» Prompt:
Write out the material below as a numbered list with blank lines dropped, from the line containing "Identify the location" through the end of the material, both ends included. Leave out the pictures.

(Beginning of Input data)

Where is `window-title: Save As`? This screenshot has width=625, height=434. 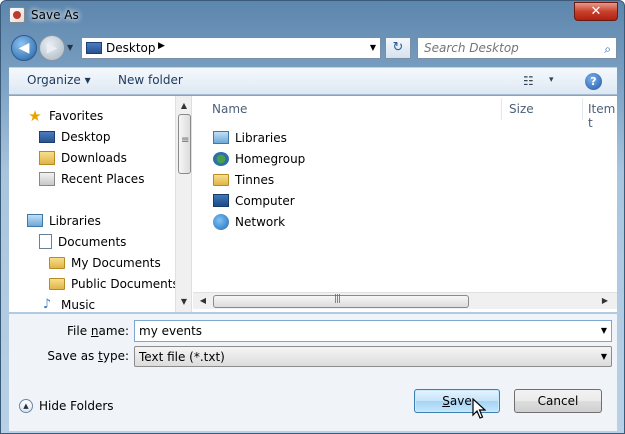
window-title: Save As is located at coordinates (55, 15).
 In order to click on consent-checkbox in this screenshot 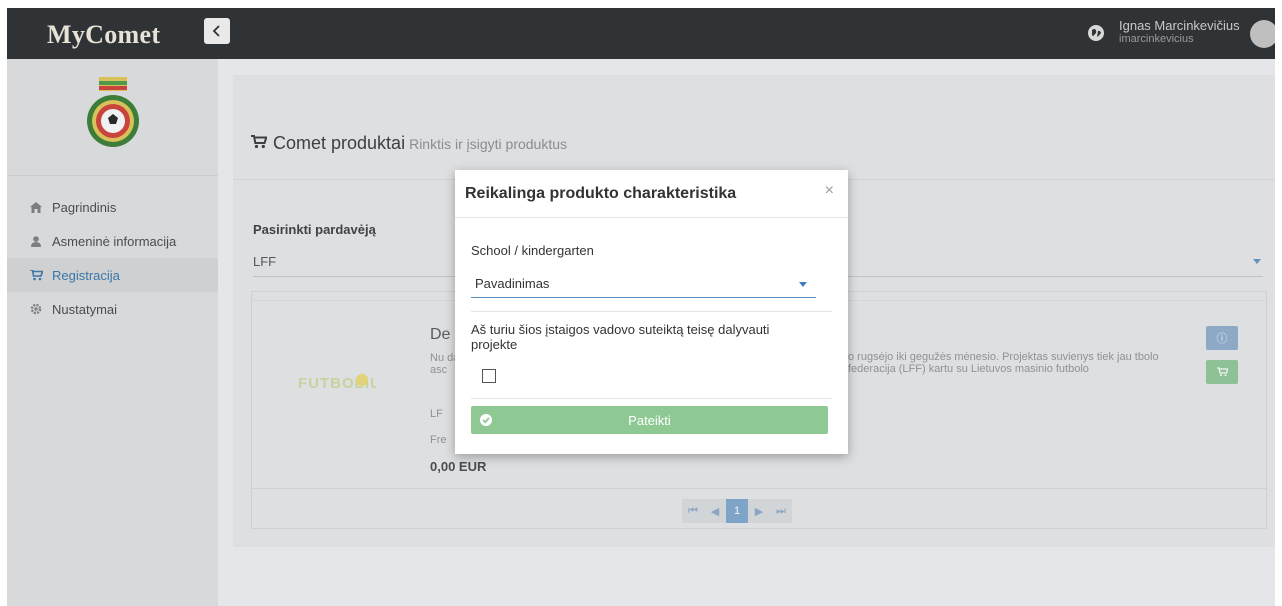, I will do `click(489, 376)`.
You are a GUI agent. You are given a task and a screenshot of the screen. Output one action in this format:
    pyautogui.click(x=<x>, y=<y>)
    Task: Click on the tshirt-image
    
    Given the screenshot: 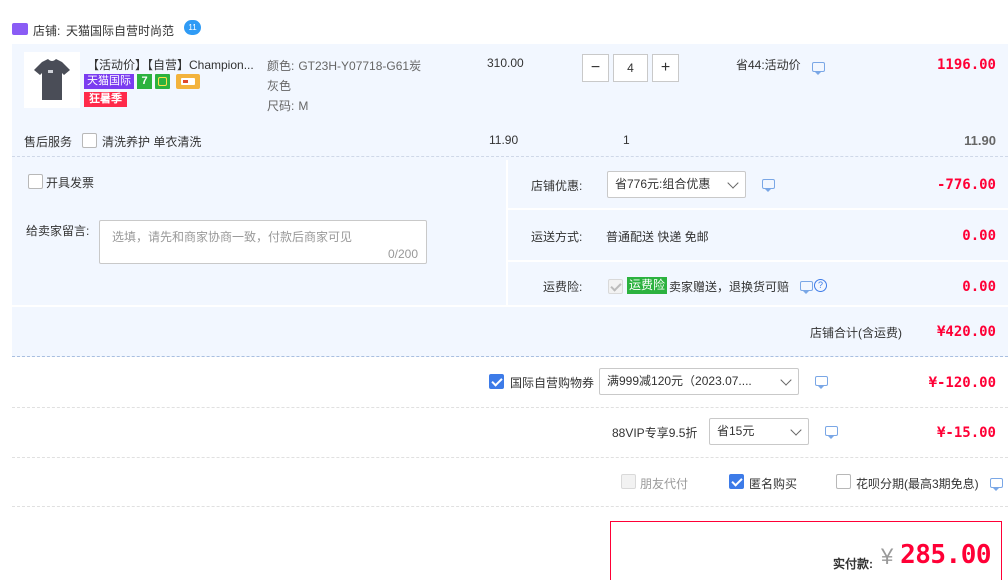 What is the action you would take?
    pyautogui.click(x=52, y=80)
    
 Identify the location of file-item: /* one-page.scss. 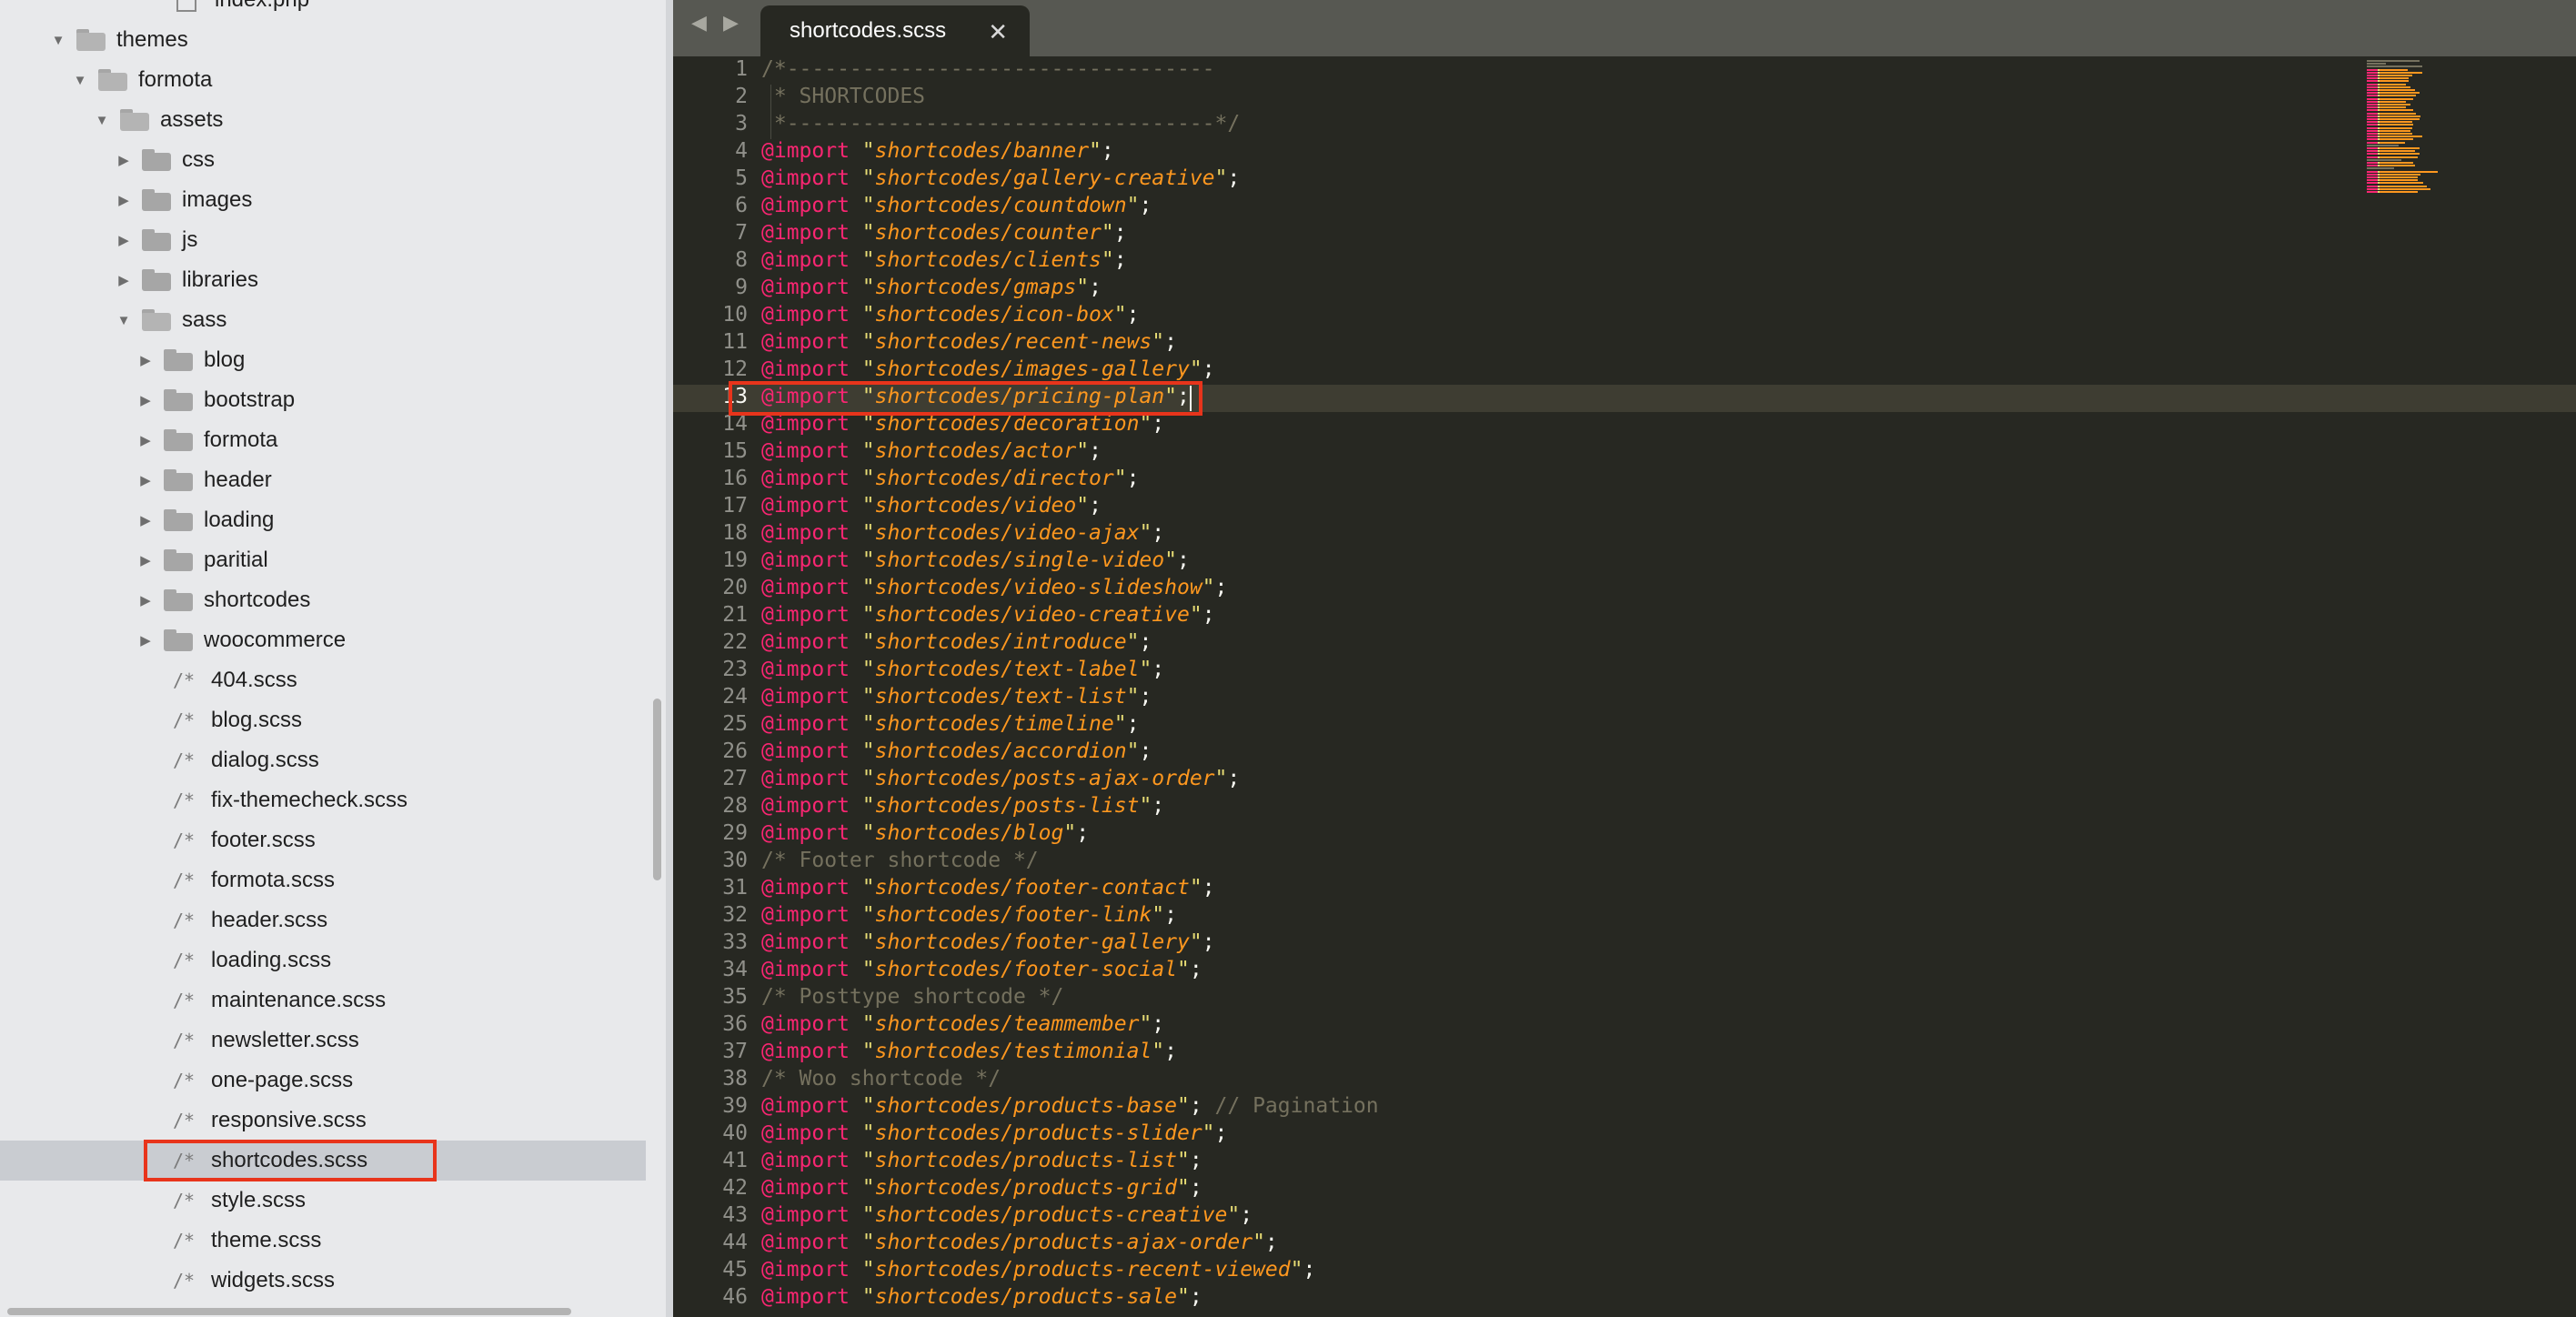
(323, 1081).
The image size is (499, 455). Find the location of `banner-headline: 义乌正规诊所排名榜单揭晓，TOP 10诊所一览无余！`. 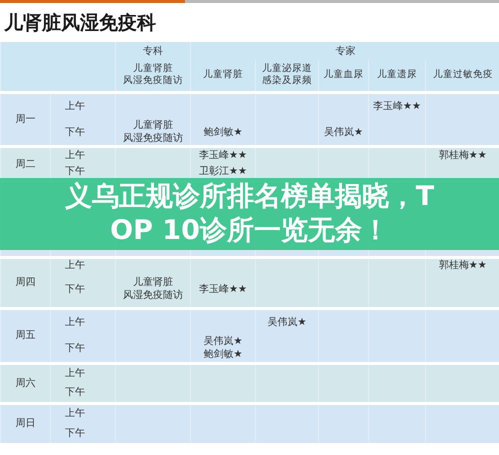

banner-headline: 义乌正规诊所排名榜单揭晓，TOP 10诊所一览无余！ is located at coordinates (250, 214).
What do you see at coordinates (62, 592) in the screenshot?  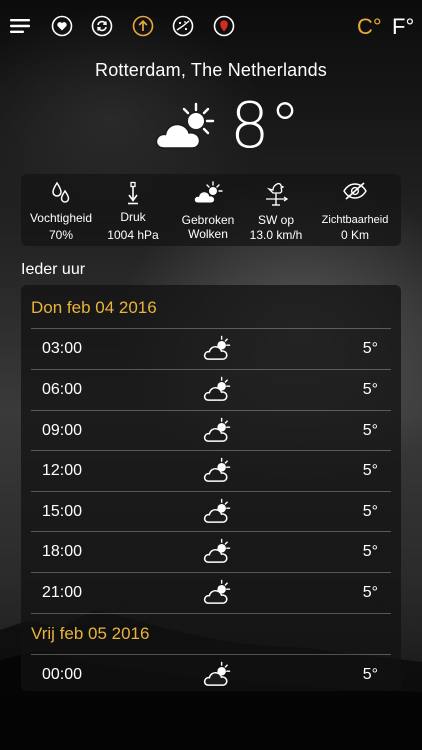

(End of Input data)

» The completed task:
1.  Identify the location of file-item: /* one-page.scss. 
2. (323, 1081).
3. The image size is (499, 455). Find the location of `banner-headline: 义乌正规诊所排名榜单揭晓，TOP 10诊所一览无余！`. 
4. banner-headline: 义乌正规诊所排名榜单揭晓，TOP 10诊所一览无余！ is located at coordinates (250, 214).
5. What do you see at coordinates (62, 592) in the screenshot?  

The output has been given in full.